- [WHAT IS REQUIRED] List every line in the rows below that contains the word "Open".

----

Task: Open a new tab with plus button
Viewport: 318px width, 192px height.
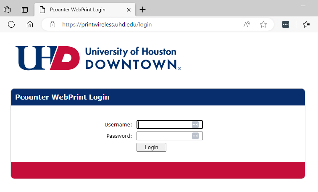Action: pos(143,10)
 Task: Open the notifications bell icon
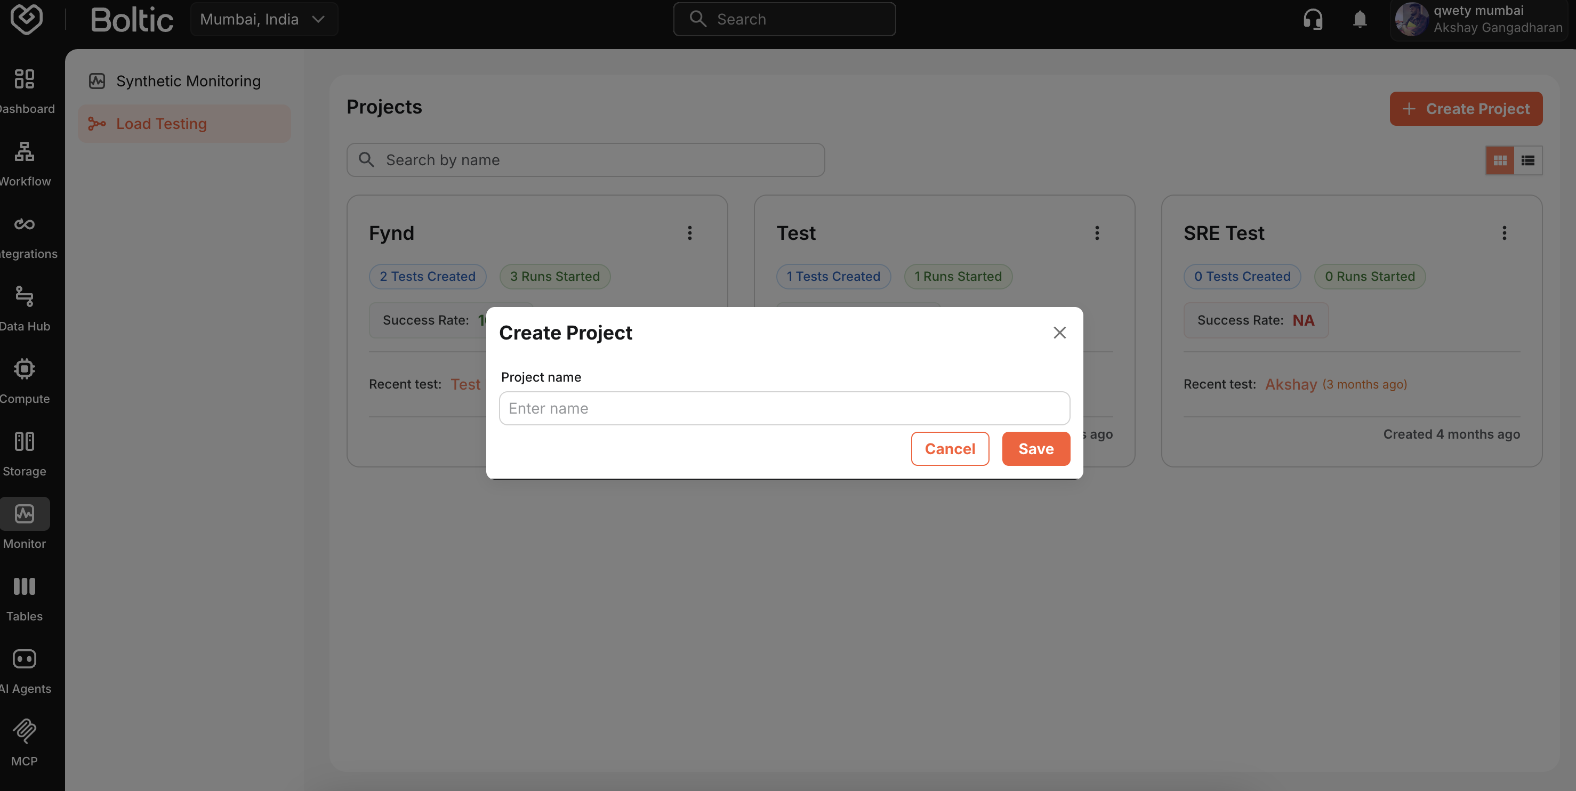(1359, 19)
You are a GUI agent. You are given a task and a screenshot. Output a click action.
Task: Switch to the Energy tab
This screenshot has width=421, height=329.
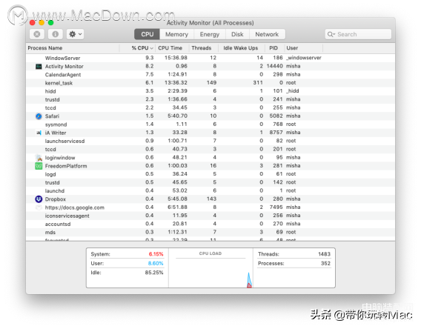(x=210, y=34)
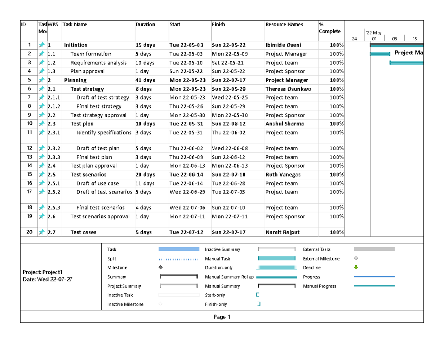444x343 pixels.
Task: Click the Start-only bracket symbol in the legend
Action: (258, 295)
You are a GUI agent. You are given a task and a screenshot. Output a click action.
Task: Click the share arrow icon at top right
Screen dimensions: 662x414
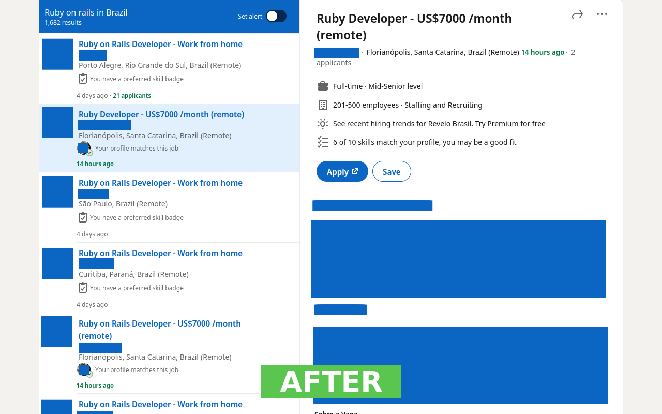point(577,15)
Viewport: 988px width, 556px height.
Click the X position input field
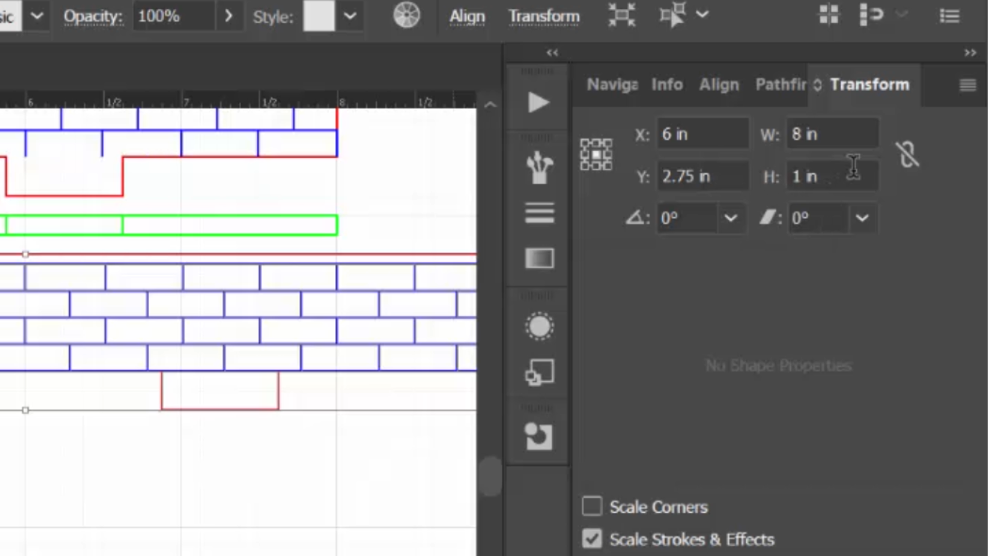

----

- [FINAL RESULT]
Task: Open a new tab with plus button
 Task: Open the notifications bell icon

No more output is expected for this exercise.